> **Directions for this task**
Please rewrite the data starting with the line that contains "Open the 没有选择过滤器 selection filter dropdown" and going on through the line that contains "will [x=31, y=48].", replacing "sidebar" with "side panel" and leaving everything else unchanged.

> **Provided data**
>> BEGIN
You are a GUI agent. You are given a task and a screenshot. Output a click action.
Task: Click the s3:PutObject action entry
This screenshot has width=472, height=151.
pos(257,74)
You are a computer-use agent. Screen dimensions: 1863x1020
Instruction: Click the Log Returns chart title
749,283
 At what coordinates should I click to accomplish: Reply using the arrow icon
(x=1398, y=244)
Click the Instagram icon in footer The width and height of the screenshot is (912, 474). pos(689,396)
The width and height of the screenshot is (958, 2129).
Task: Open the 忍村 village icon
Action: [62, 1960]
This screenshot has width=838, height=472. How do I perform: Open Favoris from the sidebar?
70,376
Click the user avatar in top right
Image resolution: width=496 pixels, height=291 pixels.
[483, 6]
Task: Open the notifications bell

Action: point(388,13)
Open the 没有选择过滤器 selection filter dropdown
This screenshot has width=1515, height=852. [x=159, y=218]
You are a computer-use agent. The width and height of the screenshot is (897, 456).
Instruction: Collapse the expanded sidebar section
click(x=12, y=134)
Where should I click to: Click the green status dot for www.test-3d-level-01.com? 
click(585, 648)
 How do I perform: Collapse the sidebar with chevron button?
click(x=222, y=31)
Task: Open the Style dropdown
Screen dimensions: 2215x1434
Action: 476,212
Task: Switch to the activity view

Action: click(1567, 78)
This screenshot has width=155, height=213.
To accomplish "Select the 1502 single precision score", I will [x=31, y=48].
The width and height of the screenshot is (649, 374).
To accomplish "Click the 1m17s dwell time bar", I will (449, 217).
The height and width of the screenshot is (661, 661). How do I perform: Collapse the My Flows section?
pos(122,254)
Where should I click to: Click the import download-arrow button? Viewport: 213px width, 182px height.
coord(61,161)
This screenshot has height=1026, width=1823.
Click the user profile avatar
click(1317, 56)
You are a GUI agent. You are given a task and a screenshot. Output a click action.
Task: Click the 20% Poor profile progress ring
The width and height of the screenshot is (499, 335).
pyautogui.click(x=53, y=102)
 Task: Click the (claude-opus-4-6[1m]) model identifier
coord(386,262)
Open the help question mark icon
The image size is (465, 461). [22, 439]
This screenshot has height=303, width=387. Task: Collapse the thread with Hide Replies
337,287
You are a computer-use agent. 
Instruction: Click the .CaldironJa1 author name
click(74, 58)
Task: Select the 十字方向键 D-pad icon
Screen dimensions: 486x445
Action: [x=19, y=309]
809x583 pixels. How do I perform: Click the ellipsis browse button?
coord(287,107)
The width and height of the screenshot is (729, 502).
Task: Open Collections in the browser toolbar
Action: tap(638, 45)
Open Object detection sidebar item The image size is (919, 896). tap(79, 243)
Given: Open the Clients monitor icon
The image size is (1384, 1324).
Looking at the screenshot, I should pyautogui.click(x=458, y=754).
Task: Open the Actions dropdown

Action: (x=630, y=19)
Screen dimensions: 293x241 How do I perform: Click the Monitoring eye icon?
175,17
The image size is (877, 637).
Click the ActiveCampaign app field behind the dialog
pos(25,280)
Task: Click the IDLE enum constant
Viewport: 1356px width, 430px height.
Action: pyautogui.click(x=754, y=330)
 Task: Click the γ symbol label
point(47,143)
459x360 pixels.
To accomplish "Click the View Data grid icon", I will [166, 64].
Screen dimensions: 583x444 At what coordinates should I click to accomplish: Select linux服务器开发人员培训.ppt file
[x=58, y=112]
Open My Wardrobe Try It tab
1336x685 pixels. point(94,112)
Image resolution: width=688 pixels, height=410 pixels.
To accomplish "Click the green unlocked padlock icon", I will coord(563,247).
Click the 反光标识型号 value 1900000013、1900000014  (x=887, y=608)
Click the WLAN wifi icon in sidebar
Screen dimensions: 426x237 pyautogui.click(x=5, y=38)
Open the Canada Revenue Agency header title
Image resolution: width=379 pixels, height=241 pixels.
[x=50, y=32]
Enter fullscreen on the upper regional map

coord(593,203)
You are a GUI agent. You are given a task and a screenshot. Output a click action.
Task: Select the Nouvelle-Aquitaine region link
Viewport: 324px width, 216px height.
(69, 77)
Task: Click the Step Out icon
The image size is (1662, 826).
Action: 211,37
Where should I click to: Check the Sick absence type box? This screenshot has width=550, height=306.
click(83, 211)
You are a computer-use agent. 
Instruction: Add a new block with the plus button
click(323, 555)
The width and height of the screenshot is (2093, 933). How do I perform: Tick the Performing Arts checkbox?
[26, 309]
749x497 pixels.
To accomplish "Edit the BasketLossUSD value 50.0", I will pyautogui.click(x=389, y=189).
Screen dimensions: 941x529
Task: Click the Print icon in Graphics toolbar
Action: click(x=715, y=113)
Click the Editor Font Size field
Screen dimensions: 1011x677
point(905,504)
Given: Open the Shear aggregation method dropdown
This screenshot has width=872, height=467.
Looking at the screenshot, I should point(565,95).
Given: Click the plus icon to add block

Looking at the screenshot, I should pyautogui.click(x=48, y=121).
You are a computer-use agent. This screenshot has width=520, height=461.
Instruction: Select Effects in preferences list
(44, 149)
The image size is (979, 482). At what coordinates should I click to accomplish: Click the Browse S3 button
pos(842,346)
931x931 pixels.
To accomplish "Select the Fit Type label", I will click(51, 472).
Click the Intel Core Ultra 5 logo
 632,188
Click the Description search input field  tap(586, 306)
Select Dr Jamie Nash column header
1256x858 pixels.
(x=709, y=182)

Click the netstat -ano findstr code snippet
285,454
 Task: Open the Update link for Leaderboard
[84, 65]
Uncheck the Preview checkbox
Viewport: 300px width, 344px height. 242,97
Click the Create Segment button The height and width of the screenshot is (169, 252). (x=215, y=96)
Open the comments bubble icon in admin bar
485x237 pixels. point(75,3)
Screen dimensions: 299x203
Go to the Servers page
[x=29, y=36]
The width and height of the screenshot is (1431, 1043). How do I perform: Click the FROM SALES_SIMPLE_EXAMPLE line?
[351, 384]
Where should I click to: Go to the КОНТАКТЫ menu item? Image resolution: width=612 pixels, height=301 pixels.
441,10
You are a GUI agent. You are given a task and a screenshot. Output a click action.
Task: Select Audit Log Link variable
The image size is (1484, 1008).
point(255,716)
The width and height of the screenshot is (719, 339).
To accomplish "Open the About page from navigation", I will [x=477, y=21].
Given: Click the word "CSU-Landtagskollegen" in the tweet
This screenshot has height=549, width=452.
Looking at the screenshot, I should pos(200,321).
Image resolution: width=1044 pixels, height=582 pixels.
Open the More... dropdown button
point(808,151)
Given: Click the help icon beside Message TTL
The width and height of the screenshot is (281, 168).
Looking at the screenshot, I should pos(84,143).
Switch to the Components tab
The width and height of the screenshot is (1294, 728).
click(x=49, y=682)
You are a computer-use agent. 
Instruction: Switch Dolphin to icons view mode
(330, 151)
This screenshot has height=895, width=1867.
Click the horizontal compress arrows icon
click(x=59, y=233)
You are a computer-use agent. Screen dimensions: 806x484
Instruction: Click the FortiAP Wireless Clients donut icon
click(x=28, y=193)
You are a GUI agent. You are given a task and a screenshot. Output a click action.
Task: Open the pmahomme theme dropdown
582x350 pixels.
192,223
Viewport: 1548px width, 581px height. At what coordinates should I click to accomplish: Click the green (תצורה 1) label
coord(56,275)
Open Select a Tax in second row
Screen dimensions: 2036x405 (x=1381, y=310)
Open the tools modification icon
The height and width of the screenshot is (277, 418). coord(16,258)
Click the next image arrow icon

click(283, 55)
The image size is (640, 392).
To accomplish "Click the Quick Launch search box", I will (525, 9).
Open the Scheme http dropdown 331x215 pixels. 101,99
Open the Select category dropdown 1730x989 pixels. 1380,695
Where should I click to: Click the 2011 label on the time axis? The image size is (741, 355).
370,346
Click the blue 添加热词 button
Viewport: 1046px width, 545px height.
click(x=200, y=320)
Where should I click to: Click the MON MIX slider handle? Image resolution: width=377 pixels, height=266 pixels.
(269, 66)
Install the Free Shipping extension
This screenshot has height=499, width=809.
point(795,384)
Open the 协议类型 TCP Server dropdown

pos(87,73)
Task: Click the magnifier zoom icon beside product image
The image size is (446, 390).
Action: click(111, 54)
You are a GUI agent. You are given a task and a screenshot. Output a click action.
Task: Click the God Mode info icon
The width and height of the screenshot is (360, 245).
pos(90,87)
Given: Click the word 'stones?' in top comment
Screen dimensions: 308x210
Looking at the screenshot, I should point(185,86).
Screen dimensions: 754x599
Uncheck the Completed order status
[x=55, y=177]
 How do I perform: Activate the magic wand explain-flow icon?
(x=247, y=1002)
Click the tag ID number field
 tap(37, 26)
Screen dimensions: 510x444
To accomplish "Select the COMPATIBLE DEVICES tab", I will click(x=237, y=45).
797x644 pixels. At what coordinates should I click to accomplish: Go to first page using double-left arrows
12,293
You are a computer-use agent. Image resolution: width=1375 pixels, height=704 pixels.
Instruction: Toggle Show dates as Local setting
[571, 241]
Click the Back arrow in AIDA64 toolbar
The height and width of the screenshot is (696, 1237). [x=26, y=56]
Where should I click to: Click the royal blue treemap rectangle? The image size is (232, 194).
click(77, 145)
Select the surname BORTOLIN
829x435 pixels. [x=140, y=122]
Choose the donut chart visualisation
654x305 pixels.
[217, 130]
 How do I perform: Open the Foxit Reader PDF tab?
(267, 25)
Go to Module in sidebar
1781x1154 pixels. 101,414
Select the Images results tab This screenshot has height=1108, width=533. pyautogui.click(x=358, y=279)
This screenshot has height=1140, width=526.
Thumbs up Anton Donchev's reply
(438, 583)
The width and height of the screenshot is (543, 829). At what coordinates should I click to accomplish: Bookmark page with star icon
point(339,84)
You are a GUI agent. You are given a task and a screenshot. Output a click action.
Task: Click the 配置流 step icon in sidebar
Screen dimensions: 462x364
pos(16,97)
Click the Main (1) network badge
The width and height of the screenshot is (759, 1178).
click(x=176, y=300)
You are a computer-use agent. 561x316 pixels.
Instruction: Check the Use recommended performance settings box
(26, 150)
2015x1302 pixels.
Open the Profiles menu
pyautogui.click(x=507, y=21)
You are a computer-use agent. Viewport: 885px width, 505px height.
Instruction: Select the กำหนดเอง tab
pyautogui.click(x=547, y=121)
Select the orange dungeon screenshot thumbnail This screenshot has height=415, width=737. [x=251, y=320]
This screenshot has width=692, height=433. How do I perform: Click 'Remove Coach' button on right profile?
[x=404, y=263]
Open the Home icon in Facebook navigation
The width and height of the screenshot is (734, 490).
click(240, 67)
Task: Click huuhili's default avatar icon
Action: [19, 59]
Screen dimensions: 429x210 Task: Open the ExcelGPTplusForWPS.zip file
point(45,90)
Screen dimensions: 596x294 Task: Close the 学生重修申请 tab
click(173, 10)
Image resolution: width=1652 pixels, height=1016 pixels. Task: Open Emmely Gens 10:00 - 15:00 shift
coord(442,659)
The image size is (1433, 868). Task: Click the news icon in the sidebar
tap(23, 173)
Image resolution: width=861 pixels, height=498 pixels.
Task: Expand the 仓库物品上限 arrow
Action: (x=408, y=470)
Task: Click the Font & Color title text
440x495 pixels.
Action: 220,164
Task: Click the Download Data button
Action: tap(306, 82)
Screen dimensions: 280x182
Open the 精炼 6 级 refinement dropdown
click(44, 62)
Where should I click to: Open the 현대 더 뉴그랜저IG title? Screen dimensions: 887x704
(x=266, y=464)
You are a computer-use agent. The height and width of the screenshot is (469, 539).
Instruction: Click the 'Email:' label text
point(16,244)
>> END
> **Solution**
Open the 没有选择过滤器 selection filter dropdown
This screenshot has width=1515, height=852. [x=159, y=218]
You are a computer-use agent. The width and height of the screenshot is (897, 456).
Instruction: Collapse the expanded side panel section
click(x=12, y=134)
Where should I click to: Click the green status dot for www.test-3d-level-01.com? 
click(585, 648)
 How do I perform: Collapse the side panel with chevron button?
click(x=222, y=31)
Task: Open the Style dropdown
Screen dimensions: 2215x1434
Action: 476,212
Task: Switch to the activity view

Action: click(1567, 78)
This screenshot has width=155, height=213.
To accomplish "Select the 1502 single precision score", I will [x=31, y=48].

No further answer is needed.